- _ACTIVITY_
Among the lines of the material, copy those that hold the string "blue".

-------

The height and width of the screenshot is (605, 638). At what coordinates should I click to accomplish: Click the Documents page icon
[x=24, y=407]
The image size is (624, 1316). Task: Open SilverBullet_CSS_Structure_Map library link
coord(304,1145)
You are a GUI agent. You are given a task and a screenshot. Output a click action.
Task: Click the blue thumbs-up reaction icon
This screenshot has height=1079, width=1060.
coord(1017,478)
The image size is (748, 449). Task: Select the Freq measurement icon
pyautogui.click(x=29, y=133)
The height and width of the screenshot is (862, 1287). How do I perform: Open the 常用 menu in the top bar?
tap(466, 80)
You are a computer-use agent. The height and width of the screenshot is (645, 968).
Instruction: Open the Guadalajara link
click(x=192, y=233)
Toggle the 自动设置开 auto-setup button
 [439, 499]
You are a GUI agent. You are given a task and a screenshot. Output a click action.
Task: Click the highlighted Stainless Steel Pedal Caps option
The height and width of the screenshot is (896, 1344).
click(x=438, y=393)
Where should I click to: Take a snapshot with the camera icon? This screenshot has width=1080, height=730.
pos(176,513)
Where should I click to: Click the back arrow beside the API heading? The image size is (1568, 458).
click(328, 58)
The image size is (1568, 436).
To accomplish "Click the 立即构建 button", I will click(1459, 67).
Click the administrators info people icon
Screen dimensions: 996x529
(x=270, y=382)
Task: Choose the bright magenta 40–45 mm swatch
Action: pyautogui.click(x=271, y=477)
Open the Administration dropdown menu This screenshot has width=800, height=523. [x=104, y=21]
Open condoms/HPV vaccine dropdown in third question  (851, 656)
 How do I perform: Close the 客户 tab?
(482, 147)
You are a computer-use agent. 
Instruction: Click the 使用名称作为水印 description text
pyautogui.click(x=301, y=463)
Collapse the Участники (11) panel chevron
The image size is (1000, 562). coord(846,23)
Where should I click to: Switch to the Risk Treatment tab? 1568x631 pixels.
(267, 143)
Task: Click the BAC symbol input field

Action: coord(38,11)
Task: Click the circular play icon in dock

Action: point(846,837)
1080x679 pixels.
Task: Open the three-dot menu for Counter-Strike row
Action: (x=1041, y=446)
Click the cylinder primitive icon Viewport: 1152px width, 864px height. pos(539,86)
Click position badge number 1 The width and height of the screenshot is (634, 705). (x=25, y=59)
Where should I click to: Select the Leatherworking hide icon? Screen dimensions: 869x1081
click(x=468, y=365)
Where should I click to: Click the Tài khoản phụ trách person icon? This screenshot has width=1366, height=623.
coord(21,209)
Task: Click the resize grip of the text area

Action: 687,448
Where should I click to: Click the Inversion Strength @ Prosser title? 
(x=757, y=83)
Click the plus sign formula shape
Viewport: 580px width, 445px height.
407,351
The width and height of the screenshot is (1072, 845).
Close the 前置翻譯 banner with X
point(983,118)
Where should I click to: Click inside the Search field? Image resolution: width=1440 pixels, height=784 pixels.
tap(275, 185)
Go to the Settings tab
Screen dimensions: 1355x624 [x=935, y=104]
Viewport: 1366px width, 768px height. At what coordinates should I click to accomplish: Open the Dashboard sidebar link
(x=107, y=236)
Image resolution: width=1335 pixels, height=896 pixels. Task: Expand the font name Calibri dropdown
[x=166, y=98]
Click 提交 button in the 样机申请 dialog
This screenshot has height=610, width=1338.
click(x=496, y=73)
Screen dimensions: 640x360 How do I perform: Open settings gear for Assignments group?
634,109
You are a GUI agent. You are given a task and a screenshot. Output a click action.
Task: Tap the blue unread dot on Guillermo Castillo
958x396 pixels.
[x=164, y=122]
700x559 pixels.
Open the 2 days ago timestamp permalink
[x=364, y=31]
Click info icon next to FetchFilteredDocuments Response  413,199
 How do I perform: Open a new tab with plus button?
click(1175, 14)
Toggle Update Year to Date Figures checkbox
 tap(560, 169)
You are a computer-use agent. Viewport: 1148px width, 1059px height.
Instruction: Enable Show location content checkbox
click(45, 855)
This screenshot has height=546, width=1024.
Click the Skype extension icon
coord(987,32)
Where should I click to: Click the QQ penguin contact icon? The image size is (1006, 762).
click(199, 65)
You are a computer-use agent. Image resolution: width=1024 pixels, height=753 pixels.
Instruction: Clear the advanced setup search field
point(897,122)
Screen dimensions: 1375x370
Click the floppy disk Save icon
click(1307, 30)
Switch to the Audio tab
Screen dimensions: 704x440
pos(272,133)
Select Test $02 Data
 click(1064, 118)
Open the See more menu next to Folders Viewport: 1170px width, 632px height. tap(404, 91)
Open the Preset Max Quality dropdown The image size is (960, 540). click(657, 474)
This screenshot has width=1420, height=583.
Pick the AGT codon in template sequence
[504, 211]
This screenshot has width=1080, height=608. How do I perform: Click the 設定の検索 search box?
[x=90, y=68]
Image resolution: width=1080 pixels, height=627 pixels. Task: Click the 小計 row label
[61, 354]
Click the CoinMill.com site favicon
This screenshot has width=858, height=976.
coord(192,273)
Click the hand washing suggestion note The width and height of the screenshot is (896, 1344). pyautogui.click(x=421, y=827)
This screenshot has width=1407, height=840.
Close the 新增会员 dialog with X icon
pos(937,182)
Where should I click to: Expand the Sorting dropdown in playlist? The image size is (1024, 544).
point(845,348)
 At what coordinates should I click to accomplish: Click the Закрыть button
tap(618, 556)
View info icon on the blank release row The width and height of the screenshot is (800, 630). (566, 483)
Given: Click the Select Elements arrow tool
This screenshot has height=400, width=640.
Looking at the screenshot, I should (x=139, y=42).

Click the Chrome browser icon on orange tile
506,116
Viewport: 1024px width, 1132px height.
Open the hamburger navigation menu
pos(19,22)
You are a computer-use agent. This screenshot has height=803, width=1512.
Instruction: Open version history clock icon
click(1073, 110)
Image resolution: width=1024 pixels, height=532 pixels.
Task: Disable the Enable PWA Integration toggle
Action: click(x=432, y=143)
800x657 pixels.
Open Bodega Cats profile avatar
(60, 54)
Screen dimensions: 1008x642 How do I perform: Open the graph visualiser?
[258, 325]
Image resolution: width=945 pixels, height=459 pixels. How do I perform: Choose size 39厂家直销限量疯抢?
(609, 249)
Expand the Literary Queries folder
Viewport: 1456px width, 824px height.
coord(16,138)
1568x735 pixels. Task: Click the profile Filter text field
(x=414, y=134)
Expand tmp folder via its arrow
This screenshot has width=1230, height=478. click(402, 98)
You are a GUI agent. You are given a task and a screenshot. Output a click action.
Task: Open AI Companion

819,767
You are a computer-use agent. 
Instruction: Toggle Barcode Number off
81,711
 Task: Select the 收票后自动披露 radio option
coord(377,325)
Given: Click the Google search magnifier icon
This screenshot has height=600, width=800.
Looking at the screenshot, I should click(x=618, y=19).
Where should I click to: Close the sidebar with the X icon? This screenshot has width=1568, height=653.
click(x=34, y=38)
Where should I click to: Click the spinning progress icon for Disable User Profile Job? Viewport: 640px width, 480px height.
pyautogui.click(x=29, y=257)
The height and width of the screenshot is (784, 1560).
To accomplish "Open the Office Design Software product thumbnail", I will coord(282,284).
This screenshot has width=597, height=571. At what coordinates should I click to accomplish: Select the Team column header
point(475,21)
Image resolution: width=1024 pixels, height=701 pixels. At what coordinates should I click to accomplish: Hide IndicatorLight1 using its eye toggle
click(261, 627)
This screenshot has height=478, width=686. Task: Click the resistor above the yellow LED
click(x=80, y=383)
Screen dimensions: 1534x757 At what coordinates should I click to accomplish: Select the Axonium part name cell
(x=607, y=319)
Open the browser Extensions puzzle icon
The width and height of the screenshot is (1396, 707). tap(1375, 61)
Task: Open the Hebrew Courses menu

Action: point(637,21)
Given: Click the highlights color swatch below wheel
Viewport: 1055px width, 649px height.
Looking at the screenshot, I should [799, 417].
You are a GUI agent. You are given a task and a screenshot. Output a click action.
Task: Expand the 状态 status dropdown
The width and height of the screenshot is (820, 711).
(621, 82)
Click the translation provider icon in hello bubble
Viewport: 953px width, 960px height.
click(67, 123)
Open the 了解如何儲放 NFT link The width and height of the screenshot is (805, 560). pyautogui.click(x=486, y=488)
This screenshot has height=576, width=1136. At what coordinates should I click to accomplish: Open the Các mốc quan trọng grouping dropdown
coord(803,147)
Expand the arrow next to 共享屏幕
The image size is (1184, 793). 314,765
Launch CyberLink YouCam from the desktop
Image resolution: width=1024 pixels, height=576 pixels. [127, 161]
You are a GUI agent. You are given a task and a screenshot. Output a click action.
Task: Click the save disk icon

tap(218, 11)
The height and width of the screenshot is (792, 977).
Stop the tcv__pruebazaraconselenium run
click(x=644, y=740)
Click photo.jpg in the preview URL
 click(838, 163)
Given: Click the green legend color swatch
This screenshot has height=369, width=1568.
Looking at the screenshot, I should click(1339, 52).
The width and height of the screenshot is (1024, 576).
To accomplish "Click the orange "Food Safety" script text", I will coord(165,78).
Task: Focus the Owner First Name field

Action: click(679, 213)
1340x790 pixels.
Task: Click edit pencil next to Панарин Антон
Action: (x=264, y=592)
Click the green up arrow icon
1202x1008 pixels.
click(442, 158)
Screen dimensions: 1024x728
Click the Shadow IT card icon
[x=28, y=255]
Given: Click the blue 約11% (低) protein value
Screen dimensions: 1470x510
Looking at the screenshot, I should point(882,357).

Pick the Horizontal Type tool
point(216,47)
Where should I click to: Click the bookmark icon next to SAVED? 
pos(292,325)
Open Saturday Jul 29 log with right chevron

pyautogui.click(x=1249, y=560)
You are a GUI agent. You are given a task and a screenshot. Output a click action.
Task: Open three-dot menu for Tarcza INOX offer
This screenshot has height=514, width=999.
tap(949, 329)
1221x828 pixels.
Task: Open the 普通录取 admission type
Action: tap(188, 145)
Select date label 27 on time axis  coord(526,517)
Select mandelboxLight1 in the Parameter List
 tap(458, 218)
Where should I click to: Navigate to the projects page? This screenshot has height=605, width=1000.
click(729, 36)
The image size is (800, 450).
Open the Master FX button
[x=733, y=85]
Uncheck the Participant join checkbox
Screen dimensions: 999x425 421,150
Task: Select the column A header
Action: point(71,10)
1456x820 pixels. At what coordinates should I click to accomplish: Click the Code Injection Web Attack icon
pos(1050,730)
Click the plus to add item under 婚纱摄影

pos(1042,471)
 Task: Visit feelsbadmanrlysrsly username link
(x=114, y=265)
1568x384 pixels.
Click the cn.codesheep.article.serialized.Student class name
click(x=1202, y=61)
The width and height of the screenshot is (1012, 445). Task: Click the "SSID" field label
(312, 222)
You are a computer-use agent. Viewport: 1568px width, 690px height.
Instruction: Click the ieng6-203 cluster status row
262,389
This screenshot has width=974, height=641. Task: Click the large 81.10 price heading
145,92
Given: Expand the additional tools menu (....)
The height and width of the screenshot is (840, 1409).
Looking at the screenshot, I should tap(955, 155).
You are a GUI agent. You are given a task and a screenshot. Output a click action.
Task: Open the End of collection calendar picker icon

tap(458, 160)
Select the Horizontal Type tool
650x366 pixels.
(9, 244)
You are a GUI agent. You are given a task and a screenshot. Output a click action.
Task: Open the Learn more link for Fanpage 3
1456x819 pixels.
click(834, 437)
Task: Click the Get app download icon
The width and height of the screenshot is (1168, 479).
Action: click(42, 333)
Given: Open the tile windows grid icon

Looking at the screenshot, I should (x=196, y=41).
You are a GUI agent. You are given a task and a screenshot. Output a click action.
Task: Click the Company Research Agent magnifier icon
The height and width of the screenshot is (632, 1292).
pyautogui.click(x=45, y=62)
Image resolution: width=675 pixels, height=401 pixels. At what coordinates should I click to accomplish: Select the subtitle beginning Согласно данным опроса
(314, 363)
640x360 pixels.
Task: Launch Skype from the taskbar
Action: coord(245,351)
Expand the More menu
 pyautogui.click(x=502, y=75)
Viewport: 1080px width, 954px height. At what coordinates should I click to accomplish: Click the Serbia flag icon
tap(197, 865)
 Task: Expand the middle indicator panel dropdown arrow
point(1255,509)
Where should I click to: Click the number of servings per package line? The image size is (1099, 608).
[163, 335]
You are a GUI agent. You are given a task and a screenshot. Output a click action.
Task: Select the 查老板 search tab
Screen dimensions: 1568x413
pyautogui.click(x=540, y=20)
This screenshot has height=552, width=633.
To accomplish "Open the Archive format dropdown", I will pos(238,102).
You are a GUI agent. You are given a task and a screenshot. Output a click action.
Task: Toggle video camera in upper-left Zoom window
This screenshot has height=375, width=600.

-------

- _TASK OUTPUT_
Task: Click the blue thumbs-up reaction icon
Task: Tap the blue unread dot on Guillermo Castillo
Given: Click the blue 約11% (低) protein value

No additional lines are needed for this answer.